Members who have engaged with loyalty technology say it has substantially improved their member experience. Even more compelling is the fact that 95% want to engage with brands through a mix of new, emerging, and growing tech–think augmented reality, virtual reality, card-on-file, etc.

Mobile and location-based tech can improve the customer experience by over 80% and can give brands the ability to offer customers the choice to redeem points for purchases in the moment.

While not a widely adopted technology yet, augmented reality (AR) is beginning to make an impact on the member experience where applied. This, as well as other existing and emerging tech, are becoming differentiators among successful programs. That withstanding, we don’t

advocate tech for tech’s sake. In an increasingly digital world, customers identify moments in their journey made better by the brand’s people and are enabled, or complimented, by technology. Your brand’s investment in customer service technology should not come at the expense of the program’s human element.

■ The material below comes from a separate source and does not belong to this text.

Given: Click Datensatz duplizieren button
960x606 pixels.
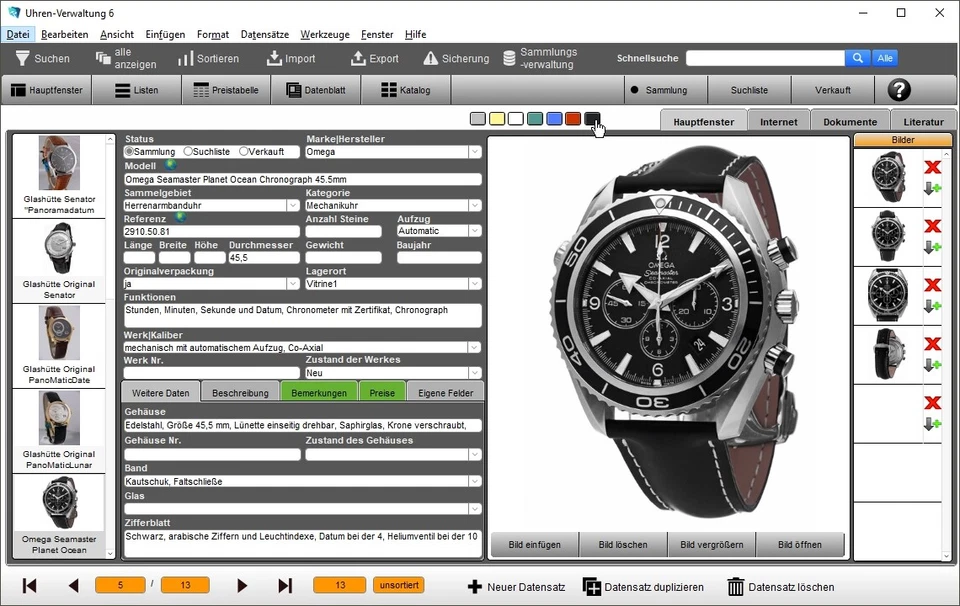Looking at the screenshot, I should (x=643, y=587).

4. The future is human — and critical to the success of the experience.
While technology may create the path, human interactions forge the way forward. Reported by customers themselves as being more critical than ever, human touch points present brands with an existing and cost-effective way to engender loyalty among members.

Effective brand representatives drive 3.9X higher member satisfaction and a 27% increase in spend among members. Yet, for many brands, there appears to be a missed opportunity for their brand representatives to improve results in three key areas of the program. Members report that:
Only 21% were prompted by a brand representative to use the program. Only 20% get help to make the most out of their membership. Just 19% say that brand representatives make them feel special and recognized.

Make Your Move
It’s time to adopt a new outlook on Loyalty and move beyond your brand’s boundaries. The new loyalty landscape demands bold moves from program operators that know and understand their customers’ needs. Program success in this new game means removing friction points and avoiding sources of member frustration such as having points expire or making desired rewards unavailable. It’s about engaging members with personalized, relevant and memorable experiences — both human and digital.

This is a unique moment in time. The evolution of customer engagement is shaping a new and exciting landscape full of opportunity, risk and reward.

The game is changing. What’s your move?